● **TEXT**
══════════════════════════════
I don’t sympathize too much with that argument. Yes, New Hampshire Dems are in a tight spot with their first-in-the-nation law, and the DNC may penalize their convention delegates if they can’t work out a deal with Republicans to change it. But this is a situation of their own making — New Hampshire passed the law in the first place.

My departed friend, former AFL-CIO President Richard Trumka, put it best when he led the United Mine Workers during the Peabody strike: “If you strike a match and you put your finger on it, you’re likely to get burned.” He was talking about the mine owners’ confrontational tactics during the strike, but the warning goes for any hardball negotiating tactic.

New Hampshire political insiders have used their first-in-the-nation law as leverage to stop every attempt at primary reform. They passed it into law decades ago, then passed up every opportunity since to repeal it. They can’t play the victims if they get burned.

The meeting in Philadelphia gave everyone a chance to have their case heard. I hope we enact this fair primary calendar and move onto other important business of the Democratic Party: defending workers, strengthening democracy — and making sure the 2024 Democratic National Convention is in Chicago.

Eric Dean, president, Ironworkers General

Make restitution to business owners hurt by 2020 civil unrest

In the debate about reparations and restitution, some mayoral candidates have made vague statements about providing funds to descendants of slaves. This is a valuable goal because history has cheated the descendants of all the blessings of prosperity. The issues are who receives compensation, how much, what is the historical starting date and what is the budgetary impact?

Here’s another proposal: Restitution should be given to business owners in disinvested communities who were victims of the 2020 civil unrest in Chicago. We all remember the horrifying images of small businesses being destroyed in communities that have suffered from years of official neglect. The entrepreneurs who opened businesses defied conventional wisdom by bringing much needed services to disinvested communities.

Yet when civil unrest unfolded, the city stood back and did not protect disinvested communities from the destructive forces that had been unleashed, leaving many businesses in ruin.

Let’s give restitution to those entrepreneurs if they commit to using the money to reopen or restore businesses in disinvested communities. The amount of restitution offered by the city should cover losses not covered by insurance.

James D’Archangelis, Buena Park

No need for new Police District Councils

I take exception to the Feb. 1 letter about Police District Councils.

We already have CAPS, where citizens in a beat area can meet with police officers and the staff of aldermen, if not the aldermen themselves. Beat facilitators are chosen from the beats, so meeting attendees know them. The beat facilitators and committee chairs meet with district commanders and their staff in their District Advisory Council meetings, and the chairman of the DACs meet with the superintendent.

In most districts, voters are being asked to vote for people they do not know, some of whom are anti-police. There would have been more beat facilitators running for these offices, but the word never came down through CAPS.

It this time of rampant crime, we can not afford to defund the police, although that seems to be the goal of many of these candidates.
══════════════════════════════
● **DATA BLOCK**
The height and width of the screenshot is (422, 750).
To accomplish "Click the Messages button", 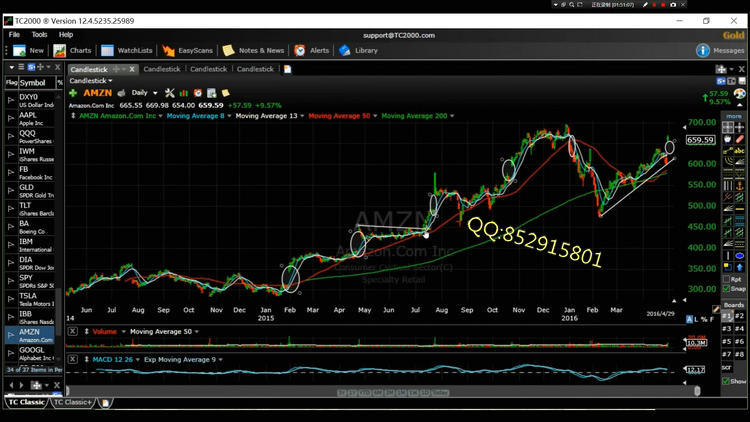I will (720, 50).
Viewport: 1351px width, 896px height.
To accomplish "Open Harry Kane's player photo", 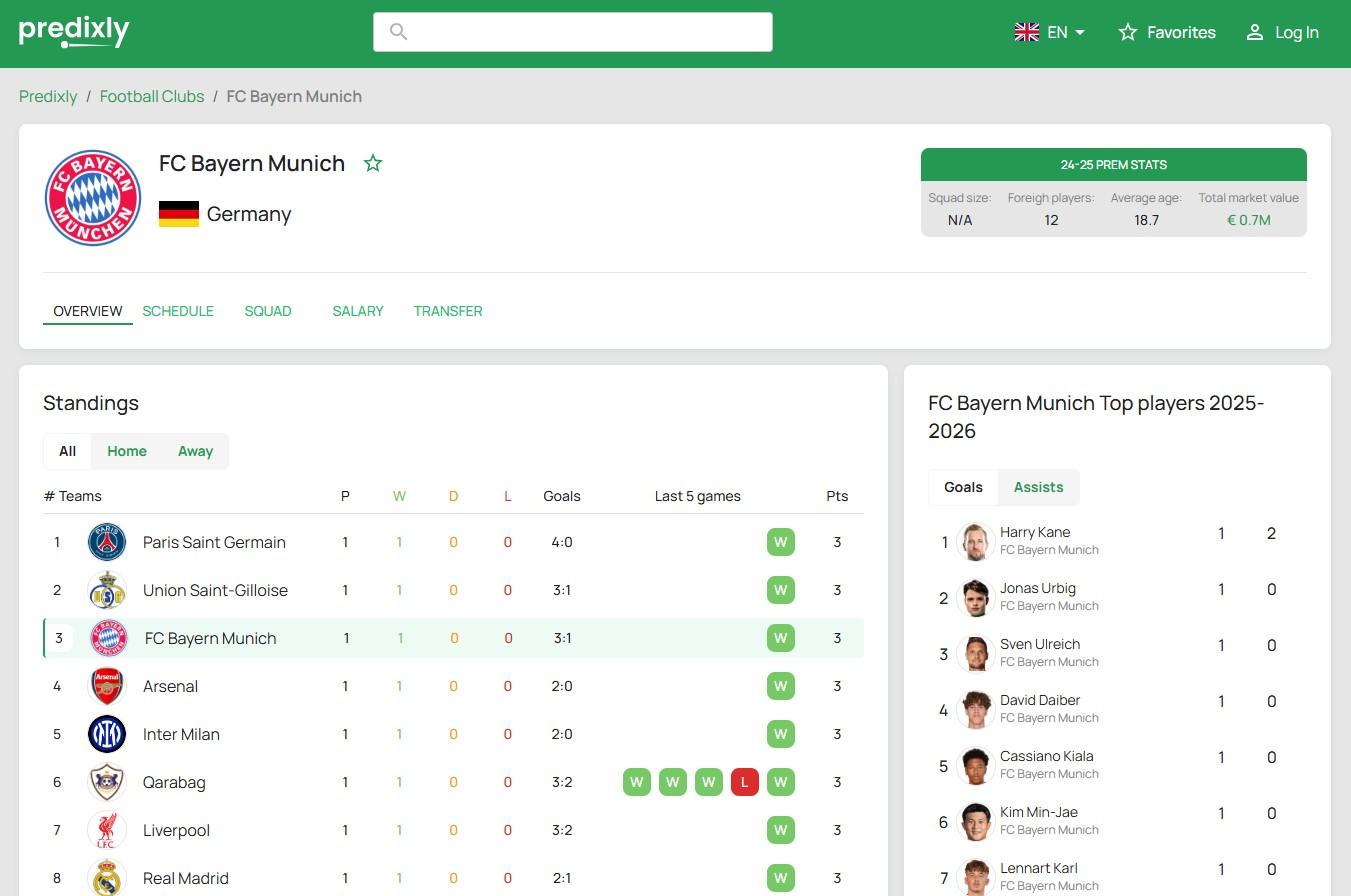I will [x=974, y=541].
══════════════════════════════
Print the stretch from "I take exception" through "down through CAPS." in the letters to the editor above, word for word.

I take exception to the Feb. 1 letter about Police District Councils.

We already have CAPS, where citizens in a beat area can meet with police officers and the staff of aldermen, if not the aldermen themselves. Beat facilitators are chosen from the beats, so meeting attendees know them. The beat facilitators and committee chairs meet with district commanders and their staff in their District Advisory Council meetings, and the chairman of the DACs meet with the superintendent.

In most districts, voters are being asked to vote for people they do not know, some of whom are anti-police. There would have been more beat facilitators running for these offices, but the word never came down through CAPS.